- Genre: Drama
- Created by: Naren Kumar
- Written by: Rahul Pandey
- Directed by: Rahul Pandey & Satish Nair
- Starring: Vaibhav Tatwawadi; Alka Amin; Vineet Kumar;
- Country of origin: India
- Original language: Hindi
- No. of seasons: 1
- No. of episodes: 5

Production
- Producers: Naren Kumar & Mahesh Korade
- Cinematography: Girish
- Editor: Kunal Walve
- Running time: 30-45 minutes
- Production company: Kyra Kumar Kreations

Original release
- Network: SonyLIV
- Release: 27 May 2022

= Nirmal Pathak Ki Ghar Wapsi =

Indian drama series

Nirmal Pathak Ki Ghar Wapsi is an Indian family-drama web series on SonyLIV. It revolves around the lead character Nirmal Pathak who visits his home for the first time after many years and witnesses a whirlwind of emotions. This is a story of a young man who is on a journey to find his roots. Written by Rahul Pandey and created by Naren Kumar. The series stars Vaibhav Tatwawadi, Alka Amin, and Vineet Kumar in lead roles and is produced by Naren Kumar and Mahesh Korade.

==Plot==
When Nirmal Pathak was three years old, his father left the village and moved to New Delhi with him. Nirmal returns to his roots 24 years later, now as an adult. He falls in love with his village but unfortunately, within a few days, he is confronted with the harsh reality of village life. He realizes why his father, Mohan Pathak, had left 24 years before.

==Cast==
- Vaibhav Tatwawadi as Nirmal Pathak
- Alka Amin as Santoshi Pathak (Nirmal's birth mother)
- Vineet Kumar as Netaji
- Garima Vikrant Singh as Genda Bua
- Ishita Ganguly as Geetanjali
- Pankaj Jha as Makhanlal Chacha
- Akash Makhija as Aatish
- Kumar Saurabh as Lablabiya
- Meenakshi Chugh as Arti Devi Dubey ( Netaji's Wife)
- Aaradhya Tiwari as Kanya Pathak (Genda Bua Daughter)
- Avyaan Tiwari as Kittu

==Episodes==

- Episode 1

Nirmal Pathak, who was born in Bihar and raised in New Delhi, returns to his hometown after 24 years. His family, eagerly anticipating his return, believes Nirmal has returned to join them for his cousin Aatish's wedding.

- Episode 2

Nirmal falls in love with his village and begins journaling his adventures, but his mother's questions about her husband make him uneasy. Nirmal ends up promising to the entire family that in the morning, and he will make everyone speak to his father.

- Episode 3

Slowly, the dirty layers of village life start peeling off and Nirmal starts noticing the stark realities of his village. He begins to understand why his father Mohan Pathak had left the village 24 years back. Now, he finds himself in the same situation.

- Episode 4

In the midst of doing the right thing, Nirmal's relationships get strained. Nirmal has already had a spat with his uncle, but his actions are also making Aatish uncomfortable.

- Episode 5

Nirmal becomes so engrossed in the fight for the right thing that the entire family becomes divided, either being Netaji, Aatish, or his uncle.

==Release==
The web series was released on 27 May 2022, exclusively on SonyLIV.

==Reception==

The Times Of India wrote, "A delightful and heart-warming series that captures the essence of rural India."

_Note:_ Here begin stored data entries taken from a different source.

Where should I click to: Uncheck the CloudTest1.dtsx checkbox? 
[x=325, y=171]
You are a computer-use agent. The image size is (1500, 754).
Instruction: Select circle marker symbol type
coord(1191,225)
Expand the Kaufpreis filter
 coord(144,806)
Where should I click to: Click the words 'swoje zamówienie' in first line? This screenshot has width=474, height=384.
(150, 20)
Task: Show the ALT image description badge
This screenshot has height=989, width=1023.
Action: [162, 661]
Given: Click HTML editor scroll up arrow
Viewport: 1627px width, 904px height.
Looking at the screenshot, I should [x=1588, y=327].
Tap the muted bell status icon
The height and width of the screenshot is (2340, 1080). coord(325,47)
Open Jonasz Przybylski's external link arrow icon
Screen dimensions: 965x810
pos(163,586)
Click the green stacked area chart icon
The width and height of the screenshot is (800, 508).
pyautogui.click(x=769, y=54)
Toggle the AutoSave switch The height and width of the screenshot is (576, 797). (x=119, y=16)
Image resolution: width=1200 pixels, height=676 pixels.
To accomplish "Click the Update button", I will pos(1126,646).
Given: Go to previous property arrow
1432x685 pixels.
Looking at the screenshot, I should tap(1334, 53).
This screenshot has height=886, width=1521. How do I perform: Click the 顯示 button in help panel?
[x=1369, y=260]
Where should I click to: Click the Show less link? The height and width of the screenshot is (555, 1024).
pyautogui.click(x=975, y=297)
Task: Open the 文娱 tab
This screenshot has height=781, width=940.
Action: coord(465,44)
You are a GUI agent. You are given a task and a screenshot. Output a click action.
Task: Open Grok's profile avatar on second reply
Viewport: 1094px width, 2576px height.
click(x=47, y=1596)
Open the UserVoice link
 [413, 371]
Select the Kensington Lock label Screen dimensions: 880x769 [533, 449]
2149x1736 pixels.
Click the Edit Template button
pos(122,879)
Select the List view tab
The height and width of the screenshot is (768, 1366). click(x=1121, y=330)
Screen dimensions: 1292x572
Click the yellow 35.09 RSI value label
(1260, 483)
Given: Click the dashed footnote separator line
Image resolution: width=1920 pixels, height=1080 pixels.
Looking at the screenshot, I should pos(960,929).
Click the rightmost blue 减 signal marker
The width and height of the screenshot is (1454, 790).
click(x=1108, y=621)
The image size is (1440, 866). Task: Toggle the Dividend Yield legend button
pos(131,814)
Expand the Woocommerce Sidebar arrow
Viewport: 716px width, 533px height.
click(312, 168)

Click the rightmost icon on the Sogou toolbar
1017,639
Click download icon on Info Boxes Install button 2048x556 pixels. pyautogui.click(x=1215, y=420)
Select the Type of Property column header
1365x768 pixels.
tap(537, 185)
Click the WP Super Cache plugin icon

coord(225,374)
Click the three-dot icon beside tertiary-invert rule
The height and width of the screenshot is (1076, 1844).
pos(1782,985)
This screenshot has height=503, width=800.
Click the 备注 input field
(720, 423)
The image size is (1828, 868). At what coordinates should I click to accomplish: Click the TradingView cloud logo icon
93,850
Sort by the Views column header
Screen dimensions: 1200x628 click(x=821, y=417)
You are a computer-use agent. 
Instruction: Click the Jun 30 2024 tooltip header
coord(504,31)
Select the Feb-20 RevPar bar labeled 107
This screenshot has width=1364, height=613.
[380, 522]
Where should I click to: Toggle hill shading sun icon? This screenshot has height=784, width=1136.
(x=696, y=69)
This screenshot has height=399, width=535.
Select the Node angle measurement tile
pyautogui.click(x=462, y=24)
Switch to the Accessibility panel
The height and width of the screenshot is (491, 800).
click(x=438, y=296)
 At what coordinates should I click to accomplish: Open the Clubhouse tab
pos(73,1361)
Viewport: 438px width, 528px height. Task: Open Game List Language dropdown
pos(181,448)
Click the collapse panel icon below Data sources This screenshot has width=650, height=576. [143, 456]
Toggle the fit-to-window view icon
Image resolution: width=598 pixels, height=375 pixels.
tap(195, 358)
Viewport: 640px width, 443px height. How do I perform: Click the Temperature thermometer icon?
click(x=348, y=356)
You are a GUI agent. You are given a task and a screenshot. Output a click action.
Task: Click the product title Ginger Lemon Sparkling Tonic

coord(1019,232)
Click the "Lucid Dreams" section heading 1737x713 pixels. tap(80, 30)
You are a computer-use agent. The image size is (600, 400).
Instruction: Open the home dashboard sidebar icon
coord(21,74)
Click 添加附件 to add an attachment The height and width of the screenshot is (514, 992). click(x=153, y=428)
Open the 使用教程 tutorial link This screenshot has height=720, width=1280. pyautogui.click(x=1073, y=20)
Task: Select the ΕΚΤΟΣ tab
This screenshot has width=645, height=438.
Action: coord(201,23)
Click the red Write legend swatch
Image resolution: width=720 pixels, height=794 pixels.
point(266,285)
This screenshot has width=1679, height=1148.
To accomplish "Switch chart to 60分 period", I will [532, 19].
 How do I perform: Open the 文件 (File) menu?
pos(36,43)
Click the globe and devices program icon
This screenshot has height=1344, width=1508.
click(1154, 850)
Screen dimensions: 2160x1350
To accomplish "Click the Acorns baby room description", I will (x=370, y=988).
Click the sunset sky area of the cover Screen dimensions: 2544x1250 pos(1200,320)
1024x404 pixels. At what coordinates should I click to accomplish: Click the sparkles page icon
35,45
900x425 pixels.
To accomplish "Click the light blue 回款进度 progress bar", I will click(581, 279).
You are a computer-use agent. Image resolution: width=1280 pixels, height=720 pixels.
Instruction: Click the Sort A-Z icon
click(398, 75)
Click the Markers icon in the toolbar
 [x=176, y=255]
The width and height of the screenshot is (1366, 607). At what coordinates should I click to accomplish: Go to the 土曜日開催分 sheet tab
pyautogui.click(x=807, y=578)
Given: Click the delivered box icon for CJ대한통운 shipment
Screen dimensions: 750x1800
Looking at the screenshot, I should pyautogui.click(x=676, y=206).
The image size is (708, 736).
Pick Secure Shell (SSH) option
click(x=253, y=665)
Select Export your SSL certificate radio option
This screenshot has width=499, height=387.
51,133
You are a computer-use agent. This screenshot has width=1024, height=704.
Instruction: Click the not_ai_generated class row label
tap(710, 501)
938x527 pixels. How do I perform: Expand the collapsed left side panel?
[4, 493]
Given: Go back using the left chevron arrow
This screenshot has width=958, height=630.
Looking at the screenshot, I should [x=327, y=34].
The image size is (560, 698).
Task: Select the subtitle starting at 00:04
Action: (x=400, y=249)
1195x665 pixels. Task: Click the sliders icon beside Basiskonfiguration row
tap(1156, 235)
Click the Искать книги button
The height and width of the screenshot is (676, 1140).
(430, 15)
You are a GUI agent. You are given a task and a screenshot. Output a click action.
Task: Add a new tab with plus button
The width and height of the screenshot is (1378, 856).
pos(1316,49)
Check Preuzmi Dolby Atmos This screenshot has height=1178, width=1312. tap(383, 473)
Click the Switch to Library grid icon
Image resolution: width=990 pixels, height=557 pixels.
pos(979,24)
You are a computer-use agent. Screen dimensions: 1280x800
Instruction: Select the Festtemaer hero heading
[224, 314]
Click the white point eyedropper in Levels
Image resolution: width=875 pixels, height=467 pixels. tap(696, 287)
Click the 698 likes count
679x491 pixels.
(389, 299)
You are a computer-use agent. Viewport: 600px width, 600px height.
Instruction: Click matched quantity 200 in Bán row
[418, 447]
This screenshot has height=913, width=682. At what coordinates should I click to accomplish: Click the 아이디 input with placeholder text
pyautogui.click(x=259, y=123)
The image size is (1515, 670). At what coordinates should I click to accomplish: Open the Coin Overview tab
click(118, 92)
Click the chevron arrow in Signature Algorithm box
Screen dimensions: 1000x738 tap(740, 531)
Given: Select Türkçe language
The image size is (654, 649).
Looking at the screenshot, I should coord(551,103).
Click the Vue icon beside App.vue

Sunidhi Prajapat of OTTPlay wrote, "Vaibhav Tatwawaadi has shone in the titular character. From his dialogue delivery to making the audience feel the emotion of his character, he actually seems more like Nirmal than himself."

Firstpost wrote "Nirmal Pathak ki Ghar Wapsi is not a slice-of-life narrative by any stretch - it’s possibly the very opposite of what we deem as a ‘comfort watch’ these days, and that's where the comparisons with Panchayat end."

Shubham Kulkarni of Koimoi wrote, "There is enough heart, soul and awareness in here to make you feel warm and aware at the same time."

The series was recognized at the 2022 Dallas Fort Worth South Asian Film Festival (DFWSAFF), where it won Best Television Series, and lead actor Vaibhav Tatwawadi was awarded Best Actor.